EXTRACTED DATA:
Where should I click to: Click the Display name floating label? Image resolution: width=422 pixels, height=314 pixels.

==

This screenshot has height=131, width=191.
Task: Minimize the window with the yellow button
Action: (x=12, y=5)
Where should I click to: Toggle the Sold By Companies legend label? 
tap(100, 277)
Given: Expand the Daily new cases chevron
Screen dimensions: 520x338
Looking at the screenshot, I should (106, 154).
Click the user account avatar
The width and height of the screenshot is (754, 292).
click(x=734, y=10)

TASK: Transcribe, exactly and without additions, the lines of the records above, beginning with the line that contains "Where should I click to: Toggle" and ending with the line that contains "Given: Expand the Daily new cases chevron", both included.

PROBLEM SOLUTION:
Where should I click to: Toggle the Sold By Companies legend label? 
tap(100, 277)
Given: Expand the Daily new cases chevron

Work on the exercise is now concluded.